MPs back greater police anti-terror powers

21st December 2005, Comments 0 comments

21 December 2005, BRUSSELS — The Belgian Parliament has approved highly controversial legislation aimed at sharpening investigation methods into terrorism and organised crime. The legislation allows for an accelerated freeze on suspicious bank accounts and an expansion in the possibilities to conduct surveillance and bugging operations, news agency Belga reported.

21 December 2005

BRUSSELS — The Belgian Parliament has approved highly controversial legislation aimed at sharpening investigation methods into terrorism and organised crime.
 
The legislation allows for an accelerated freeze on suspicious bank accounts and an expansion in the possibilities to conduct surveillance and bugging operations, news agency Belga reported.

On request of the public prosecutor but without a court order, police will in future be able to photograph or bug suspects, raid offices and garages and shadow escaped prisoners.

The new exceptional investigations law will also allow house raids to be conducted at night.
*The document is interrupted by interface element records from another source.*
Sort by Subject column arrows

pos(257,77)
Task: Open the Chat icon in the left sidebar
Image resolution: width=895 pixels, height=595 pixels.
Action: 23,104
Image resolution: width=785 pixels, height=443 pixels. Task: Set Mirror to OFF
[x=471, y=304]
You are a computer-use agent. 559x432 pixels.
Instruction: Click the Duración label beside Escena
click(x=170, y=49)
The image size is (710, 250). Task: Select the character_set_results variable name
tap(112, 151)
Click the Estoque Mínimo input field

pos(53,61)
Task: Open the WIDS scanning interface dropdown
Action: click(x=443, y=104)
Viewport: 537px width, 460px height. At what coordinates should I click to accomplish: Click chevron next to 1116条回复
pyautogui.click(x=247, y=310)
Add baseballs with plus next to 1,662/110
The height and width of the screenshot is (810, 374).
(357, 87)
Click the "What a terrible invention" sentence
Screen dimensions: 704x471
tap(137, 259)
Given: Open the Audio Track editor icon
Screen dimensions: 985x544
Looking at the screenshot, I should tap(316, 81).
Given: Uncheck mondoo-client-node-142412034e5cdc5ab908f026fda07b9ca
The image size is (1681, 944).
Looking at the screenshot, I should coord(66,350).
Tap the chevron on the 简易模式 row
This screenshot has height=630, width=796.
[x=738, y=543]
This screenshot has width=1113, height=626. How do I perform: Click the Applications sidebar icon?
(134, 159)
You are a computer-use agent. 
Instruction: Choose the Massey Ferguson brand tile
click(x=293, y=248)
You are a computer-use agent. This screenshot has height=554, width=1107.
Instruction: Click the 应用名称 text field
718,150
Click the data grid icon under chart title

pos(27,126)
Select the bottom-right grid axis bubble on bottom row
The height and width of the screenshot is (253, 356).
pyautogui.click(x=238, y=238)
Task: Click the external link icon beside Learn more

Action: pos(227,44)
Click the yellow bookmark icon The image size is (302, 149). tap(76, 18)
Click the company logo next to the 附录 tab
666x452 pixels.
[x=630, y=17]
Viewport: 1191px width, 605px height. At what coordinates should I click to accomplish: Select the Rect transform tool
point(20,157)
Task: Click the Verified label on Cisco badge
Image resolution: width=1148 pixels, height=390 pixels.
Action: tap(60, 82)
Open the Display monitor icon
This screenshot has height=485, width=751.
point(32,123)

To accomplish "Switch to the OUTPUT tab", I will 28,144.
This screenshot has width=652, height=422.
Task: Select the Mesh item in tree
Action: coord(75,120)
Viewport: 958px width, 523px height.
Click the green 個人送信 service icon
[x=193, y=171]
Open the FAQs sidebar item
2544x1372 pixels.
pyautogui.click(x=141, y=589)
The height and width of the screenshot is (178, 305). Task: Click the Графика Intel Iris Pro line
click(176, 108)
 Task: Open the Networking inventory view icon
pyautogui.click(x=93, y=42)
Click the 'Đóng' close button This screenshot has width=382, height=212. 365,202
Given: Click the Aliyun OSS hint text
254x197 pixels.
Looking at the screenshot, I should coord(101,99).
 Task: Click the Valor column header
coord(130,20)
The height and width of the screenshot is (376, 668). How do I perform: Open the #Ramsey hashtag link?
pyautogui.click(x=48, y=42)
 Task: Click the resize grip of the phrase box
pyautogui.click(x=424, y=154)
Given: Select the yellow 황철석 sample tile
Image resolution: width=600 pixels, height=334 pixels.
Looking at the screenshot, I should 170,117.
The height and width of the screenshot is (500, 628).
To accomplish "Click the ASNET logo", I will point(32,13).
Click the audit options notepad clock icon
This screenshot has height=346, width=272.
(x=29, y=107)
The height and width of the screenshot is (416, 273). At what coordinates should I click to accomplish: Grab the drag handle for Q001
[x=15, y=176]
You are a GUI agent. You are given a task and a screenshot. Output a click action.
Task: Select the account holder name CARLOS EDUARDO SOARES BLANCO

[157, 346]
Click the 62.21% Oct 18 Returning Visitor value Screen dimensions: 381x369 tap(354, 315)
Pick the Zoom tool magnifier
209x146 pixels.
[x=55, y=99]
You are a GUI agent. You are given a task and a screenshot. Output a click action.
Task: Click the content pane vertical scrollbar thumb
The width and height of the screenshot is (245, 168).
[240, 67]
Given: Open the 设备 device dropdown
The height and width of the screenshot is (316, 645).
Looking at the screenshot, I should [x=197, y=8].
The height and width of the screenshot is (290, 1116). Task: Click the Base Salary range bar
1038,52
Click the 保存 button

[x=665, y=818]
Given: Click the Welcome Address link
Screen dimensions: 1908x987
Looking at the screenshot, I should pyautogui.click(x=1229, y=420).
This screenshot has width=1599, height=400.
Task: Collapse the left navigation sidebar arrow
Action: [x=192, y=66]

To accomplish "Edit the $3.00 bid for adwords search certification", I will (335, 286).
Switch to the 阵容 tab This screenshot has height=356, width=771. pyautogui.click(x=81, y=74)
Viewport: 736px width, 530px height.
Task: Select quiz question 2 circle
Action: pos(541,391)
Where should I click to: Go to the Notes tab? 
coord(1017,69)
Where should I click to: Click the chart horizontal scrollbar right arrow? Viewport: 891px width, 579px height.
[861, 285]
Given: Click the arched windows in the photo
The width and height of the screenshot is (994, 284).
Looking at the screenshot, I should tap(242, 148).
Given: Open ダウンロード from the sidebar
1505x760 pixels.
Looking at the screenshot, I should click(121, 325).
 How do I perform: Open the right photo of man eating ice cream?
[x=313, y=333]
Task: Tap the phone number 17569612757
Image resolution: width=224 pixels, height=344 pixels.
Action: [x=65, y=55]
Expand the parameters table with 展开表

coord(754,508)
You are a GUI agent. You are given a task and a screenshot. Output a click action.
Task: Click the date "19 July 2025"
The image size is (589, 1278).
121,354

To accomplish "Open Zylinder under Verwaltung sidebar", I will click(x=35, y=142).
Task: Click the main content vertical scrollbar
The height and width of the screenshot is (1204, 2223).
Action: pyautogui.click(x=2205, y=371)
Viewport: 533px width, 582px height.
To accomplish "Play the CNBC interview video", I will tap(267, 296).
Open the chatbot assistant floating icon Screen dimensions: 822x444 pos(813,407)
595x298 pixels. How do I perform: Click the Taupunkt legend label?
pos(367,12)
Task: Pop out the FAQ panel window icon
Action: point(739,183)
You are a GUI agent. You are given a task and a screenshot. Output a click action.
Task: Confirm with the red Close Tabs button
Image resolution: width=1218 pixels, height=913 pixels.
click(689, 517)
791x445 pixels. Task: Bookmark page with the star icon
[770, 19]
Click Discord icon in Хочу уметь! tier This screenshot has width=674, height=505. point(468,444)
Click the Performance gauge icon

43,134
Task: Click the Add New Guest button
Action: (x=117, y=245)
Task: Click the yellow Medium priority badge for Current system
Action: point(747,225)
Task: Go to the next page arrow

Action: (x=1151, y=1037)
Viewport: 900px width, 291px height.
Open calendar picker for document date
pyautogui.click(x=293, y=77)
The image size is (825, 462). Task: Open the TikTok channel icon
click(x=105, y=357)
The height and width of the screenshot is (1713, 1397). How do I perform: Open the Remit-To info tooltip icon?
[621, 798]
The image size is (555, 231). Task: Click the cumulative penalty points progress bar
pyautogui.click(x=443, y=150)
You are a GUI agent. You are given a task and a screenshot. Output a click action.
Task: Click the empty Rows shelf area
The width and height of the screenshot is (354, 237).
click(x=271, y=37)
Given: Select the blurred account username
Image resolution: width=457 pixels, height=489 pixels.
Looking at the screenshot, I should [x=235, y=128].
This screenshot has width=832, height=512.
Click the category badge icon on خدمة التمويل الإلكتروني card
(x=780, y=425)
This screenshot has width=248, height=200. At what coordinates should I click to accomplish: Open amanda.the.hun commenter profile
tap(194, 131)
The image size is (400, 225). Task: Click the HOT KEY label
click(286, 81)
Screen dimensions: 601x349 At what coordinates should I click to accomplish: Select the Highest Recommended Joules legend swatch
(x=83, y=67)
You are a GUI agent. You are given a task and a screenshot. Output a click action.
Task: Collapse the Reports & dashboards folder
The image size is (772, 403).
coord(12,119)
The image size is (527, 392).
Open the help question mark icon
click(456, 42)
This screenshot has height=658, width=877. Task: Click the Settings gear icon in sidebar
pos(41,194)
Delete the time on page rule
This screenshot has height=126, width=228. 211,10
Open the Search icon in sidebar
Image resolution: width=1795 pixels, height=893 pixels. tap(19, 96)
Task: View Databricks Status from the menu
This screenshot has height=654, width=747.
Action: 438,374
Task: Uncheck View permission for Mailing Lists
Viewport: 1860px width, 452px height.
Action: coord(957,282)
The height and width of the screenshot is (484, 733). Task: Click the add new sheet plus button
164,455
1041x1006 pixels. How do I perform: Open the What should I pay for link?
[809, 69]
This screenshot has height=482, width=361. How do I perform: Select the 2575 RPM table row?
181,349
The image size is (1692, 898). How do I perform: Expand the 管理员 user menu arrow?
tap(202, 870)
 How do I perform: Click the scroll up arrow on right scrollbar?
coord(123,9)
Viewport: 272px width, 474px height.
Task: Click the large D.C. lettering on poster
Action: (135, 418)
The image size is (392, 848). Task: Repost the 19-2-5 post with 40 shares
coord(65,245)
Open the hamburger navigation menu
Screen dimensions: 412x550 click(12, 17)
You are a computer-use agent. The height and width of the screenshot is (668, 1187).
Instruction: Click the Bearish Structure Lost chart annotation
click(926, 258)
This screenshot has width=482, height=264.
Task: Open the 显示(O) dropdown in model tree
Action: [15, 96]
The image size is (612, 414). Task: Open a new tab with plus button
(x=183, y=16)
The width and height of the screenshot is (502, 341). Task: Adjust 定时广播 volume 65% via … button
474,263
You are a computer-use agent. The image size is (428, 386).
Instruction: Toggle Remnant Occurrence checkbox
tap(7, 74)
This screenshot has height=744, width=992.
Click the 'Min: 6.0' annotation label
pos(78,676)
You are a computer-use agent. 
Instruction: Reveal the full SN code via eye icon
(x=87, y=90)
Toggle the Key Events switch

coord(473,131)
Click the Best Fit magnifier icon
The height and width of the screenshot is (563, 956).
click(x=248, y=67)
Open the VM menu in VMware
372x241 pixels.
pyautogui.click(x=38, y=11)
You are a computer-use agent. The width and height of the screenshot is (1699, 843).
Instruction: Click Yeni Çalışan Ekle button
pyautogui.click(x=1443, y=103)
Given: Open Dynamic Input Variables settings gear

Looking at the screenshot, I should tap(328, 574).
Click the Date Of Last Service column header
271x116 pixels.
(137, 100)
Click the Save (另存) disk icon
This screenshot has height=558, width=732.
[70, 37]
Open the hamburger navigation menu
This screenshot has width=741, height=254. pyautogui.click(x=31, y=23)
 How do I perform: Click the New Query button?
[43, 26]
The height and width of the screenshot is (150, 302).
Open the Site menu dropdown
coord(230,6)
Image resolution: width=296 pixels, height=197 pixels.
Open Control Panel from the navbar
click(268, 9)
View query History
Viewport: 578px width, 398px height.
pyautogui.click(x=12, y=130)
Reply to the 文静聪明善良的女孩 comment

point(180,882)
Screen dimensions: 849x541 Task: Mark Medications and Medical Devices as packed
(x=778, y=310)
A raid can be carried out without a court order if the building is a private residence.

Police informants may also work with the criminals they are informing upon. This means they may commit minor crimes if the information strengthens police intelligence in the fight against serious crimes, broadcaster VRT reported.

Lawyers, the Human Rights League and journalists have raised concerns that the legislation breaches the right to privacy, but Justice Minister Laurette Onkelinx has repeatedly dismissed criticism.

Instead, the Socialist PS minister has said she is trying to find a balance between privacy and individual liberties on one hand and protection against terrorism and organised crime on the other.

The legislation is essentially an amendment to a previous law, a move the federal government had to carry out before the end of the year on order from the Arbitration Court.

The court had agreed with privacy concerns raised by the League of Human Rights and annulled part of the legislation. The ruling forced the government to revise its legislation.

The government has since lodged its revised legislation, which MPs backed on Tuesday morning. The Senate still needs to vote on the proposals.